## Aim of the exercise
Repeat exactly the lines below that lie between the line with "This screenshot has width=1155, height=1036." and the line with "Given: Cancel the Add Account wizard", counting both of those lines as part of the answer.

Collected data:
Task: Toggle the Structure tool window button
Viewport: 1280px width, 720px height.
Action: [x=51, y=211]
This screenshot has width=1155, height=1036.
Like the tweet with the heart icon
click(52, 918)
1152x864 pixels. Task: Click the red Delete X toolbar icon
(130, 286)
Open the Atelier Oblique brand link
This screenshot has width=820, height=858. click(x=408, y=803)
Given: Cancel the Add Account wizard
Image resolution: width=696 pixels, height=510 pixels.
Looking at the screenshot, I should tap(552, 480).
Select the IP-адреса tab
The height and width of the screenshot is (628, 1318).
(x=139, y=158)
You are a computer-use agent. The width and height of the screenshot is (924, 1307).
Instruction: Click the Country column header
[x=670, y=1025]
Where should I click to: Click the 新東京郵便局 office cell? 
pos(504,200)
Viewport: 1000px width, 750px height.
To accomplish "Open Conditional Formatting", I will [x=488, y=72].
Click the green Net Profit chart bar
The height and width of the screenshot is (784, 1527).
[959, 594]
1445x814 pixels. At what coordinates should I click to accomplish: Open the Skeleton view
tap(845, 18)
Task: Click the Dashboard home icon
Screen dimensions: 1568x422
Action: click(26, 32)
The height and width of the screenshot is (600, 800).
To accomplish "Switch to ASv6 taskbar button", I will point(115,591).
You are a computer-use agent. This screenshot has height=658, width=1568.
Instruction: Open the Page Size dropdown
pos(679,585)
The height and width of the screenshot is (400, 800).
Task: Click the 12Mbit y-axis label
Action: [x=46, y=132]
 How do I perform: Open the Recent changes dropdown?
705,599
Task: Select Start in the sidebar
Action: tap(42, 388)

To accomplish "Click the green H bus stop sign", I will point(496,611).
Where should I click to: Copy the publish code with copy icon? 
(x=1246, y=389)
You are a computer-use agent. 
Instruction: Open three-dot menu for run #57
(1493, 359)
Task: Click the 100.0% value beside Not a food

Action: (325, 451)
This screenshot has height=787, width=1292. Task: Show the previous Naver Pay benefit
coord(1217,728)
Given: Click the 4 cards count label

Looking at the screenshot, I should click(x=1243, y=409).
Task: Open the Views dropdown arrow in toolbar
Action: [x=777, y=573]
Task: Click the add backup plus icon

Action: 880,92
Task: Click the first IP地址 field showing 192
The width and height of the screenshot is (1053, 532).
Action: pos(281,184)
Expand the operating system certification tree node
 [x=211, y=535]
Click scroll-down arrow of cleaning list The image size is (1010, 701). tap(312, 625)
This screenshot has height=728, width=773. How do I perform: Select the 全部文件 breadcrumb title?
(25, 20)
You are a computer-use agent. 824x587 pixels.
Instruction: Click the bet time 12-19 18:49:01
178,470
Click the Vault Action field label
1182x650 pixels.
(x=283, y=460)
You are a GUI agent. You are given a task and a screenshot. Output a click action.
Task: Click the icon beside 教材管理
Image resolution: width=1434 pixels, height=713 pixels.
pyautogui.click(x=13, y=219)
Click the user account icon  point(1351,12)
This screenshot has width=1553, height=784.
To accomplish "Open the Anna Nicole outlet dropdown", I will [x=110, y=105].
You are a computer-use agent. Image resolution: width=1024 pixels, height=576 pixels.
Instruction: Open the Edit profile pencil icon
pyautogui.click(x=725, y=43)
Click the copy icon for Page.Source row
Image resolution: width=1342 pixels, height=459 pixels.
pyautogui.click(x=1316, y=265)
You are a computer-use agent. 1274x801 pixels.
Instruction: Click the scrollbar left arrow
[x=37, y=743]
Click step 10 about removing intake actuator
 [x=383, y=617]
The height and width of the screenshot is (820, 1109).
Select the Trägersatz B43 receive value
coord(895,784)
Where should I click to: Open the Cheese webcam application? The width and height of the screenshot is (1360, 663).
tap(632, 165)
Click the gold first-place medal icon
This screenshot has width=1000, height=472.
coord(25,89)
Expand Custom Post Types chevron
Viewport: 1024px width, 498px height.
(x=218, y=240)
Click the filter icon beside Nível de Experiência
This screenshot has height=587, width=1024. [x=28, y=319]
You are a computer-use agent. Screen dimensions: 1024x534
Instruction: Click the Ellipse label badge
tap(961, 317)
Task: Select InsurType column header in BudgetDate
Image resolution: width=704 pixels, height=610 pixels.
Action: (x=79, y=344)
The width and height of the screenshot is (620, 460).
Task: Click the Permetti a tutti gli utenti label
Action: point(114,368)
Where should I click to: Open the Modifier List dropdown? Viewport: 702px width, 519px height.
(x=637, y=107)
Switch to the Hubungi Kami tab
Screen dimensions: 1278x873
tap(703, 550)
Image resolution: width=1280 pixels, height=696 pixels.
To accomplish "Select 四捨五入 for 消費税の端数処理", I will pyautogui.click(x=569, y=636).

## Result of this exercise
This screenshot has width=1155, height=1036.
Like the tweet with the heart icon
click(52, 918)
1152x864 pixels. Task: Click the red Delete X toolbar icon
(130, 286)
Open the Atelier Oblique brand link
This screenshot has width=820, height=858. click(x=408, y=803)
Given: Cancel the Add Account wizard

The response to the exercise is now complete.